How to complete this task — Report only the number of lines in this material that include "legend".

BEGIN Exercise materials

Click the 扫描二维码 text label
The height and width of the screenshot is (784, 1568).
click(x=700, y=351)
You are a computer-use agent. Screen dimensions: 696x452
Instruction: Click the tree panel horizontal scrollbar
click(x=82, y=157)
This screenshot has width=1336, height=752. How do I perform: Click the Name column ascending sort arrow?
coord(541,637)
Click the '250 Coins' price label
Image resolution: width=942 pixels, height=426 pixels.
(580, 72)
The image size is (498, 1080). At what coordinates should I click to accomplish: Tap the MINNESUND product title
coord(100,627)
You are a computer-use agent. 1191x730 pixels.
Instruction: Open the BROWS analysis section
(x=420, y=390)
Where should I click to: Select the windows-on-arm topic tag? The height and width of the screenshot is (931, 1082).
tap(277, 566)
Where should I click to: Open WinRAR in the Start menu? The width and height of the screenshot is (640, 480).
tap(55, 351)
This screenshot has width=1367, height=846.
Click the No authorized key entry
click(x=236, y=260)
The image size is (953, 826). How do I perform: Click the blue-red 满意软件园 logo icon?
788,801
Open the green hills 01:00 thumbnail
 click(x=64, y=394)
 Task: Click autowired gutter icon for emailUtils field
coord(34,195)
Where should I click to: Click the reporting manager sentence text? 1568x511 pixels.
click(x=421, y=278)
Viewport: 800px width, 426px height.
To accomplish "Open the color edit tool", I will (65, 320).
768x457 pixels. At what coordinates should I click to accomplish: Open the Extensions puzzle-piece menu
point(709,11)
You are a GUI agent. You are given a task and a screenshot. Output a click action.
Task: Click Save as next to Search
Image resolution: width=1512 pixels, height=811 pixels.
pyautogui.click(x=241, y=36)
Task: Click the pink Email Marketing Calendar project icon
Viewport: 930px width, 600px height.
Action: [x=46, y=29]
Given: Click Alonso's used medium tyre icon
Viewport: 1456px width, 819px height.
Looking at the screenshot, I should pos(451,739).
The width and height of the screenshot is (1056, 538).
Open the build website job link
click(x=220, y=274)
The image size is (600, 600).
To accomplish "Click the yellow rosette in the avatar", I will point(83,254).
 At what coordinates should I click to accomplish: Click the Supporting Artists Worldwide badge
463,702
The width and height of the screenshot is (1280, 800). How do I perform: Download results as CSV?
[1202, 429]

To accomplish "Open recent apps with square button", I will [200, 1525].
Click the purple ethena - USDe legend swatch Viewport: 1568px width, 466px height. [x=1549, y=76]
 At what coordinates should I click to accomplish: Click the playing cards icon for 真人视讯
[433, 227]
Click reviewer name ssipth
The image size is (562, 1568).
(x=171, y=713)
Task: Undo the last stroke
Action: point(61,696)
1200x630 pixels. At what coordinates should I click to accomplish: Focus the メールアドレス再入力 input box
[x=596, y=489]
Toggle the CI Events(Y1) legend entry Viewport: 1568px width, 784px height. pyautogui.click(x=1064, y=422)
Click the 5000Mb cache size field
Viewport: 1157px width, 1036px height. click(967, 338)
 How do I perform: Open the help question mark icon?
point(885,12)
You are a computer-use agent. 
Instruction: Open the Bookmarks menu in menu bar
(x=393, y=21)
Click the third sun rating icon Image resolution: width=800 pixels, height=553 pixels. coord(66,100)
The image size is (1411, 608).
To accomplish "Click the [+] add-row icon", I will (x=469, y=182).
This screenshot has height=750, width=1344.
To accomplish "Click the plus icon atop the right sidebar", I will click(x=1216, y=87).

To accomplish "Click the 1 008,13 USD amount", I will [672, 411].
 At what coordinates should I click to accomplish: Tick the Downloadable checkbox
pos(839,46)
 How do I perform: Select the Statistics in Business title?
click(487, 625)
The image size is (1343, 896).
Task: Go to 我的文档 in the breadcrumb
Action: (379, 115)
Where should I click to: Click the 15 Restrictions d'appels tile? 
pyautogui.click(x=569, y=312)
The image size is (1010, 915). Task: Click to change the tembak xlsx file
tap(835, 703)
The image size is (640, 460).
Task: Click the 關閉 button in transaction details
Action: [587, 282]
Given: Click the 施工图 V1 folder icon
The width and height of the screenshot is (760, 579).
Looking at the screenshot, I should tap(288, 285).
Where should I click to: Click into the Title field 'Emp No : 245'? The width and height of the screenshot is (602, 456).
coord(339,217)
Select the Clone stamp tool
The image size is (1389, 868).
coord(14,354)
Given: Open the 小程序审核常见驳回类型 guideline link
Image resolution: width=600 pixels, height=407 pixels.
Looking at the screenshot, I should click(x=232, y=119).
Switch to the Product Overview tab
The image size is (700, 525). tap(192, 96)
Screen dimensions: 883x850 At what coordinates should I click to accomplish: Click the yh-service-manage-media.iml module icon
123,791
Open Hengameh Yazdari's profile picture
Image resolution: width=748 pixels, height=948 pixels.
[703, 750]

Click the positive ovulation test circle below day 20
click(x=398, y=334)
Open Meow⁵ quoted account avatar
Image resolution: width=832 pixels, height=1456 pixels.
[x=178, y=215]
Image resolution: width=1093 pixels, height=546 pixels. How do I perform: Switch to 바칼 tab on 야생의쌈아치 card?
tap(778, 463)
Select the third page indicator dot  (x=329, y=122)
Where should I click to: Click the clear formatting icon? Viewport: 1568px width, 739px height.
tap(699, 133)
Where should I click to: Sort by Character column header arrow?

END Exercise materials

Exercise output — 2